Every single gun manufacturer should refuse to do any business with any entity of California Government right down to the smallest local police or sheriffs department.
Not one more gun or spare part.
Not one.
L
“The gun law, passed in 2007, is supported by police organizations...”
Supported by left wing democrat hack political chiefs.
On the technology side, this is an interesting concept--a microstamp on the firing pin? That puts the mark on the primer or the rim in the case of a 22LR. A very small mark.
Impact? Well, if someone doesn't police their brass, the police will and can then trace the gun. I'm not sure that I really have a problem with this for new guns once the technology exists. The challenge is that it can never apply to existing guns which makes the value limited as there are hundreds of millions of guns in circulation.
Gun Makers will simply stop selling new guns in California.
There are plenty of used guns to go around.
Besides, since barrels leave unique marks on the bullet, we’ve got traceability there. And I know some of my new guns come with fired bullet so I figure someone is likely collecting that bullet mark in a database somewhere.
Technology that can be easlity defeated with a small file.
Revolvers are Exempted.
I hope all firearms manufacturers will refuse to sell to California law enforcement. Squeeze them until they respect the Second Amendment.
I’m not sure that I really have a problem with this for new guns once the technology exists.
= = =
Manufacturing headache.
Very difficult to match a numbered firing pin from one batch run with its mating parts and frame from another batch.
Gun grabbers impact on legal gun owners, 100%, on criminals 0%.

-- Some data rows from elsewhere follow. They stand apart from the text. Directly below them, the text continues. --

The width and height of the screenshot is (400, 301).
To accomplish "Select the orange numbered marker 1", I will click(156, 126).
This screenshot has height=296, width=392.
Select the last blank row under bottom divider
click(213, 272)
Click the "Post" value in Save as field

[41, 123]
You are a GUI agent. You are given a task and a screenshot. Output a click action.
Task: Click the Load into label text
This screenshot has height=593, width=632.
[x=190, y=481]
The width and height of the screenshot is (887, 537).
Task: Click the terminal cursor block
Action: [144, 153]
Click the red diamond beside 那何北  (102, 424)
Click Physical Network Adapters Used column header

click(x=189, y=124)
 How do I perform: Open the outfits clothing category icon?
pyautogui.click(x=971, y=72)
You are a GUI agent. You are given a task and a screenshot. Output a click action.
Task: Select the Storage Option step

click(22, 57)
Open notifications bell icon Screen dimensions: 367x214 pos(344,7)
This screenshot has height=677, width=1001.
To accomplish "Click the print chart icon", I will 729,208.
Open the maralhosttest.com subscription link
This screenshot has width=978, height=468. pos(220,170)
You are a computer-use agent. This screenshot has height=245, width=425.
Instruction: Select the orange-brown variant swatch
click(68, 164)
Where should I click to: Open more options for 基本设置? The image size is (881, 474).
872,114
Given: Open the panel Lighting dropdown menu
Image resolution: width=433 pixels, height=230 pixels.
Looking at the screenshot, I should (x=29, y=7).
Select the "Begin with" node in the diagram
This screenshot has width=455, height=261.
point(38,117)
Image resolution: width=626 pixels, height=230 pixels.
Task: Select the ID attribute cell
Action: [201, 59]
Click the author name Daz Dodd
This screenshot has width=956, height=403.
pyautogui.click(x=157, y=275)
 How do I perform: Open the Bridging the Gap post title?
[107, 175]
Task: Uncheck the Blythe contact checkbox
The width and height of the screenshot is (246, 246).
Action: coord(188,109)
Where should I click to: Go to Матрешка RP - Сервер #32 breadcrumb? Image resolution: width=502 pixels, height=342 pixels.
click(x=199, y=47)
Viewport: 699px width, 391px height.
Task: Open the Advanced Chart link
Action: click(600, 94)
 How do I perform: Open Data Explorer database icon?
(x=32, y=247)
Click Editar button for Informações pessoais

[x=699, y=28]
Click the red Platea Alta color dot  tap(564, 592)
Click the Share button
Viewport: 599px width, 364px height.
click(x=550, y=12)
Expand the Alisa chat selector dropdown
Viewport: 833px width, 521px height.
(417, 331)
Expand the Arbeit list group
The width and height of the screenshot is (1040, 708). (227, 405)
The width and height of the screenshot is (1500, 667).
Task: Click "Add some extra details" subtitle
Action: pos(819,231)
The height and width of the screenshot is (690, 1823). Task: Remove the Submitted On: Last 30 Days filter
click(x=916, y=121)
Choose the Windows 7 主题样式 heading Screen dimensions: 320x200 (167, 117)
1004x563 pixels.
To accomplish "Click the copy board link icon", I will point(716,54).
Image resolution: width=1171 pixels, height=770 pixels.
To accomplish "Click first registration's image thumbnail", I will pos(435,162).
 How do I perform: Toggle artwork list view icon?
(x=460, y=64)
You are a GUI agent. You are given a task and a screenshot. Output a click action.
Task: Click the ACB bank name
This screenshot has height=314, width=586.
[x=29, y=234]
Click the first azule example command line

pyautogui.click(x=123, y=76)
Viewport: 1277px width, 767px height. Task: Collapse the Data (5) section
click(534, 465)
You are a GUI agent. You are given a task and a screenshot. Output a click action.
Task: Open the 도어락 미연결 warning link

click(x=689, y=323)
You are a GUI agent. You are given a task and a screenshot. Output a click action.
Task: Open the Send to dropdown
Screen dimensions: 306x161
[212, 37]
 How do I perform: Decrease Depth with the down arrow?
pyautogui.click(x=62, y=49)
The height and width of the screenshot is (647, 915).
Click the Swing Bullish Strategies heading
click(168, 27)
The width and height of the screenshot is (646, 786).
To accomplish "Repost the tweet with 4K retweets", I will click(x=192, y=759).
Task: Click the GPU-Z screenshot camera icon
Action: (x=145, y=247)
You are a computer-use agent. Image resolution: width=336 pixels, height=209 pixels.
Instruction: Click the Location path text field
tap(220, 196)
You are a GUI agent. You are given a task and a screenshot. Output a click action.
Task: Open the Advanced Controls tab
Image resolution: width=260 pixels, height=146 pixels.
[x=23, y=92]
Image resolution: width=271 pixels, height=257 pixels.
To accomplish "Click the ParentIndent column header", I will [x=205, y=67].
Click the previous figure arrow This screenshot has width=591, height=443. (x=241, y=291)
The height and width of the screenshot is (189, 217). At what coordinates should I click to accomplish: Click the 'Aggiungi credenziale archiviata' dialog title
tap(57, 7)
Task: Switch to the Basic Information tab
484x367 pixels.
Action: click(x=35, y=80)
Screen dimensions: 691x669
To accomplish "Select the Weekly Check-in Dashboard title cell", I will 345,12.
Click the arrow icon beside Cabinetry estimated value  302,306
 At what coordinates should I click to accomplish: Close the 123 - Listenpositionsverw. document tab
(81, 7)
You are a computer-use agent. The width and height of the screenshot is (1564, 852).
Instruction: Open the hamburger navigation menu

If the technology is developed, how can it be proved that if a micro stamped bullet if used in the commission of a crime the gun was used by the owner? All this does is identify the gun owner, not the shooter. How many criminals buy their gun vs. stealing a legal one? But the larger question is how it impacts the Second Amendment and the role it plays in discouraging tyranny. Plus, the next logical step is gun registration by the government. We gun owners in California are in the middle of the proverbial slippery slope and I fear that there will not be a soft landing.
So they legislate the development of a non-existing, almost impossible technology for a largely non-existing problem?
The uniqueness of the marks from the barrel has been shown to be far more dubious than presented on TV, and in many court cases. It’s more like a shoe-print, in that it is still useful, but not unique.
Further, those marks change over time.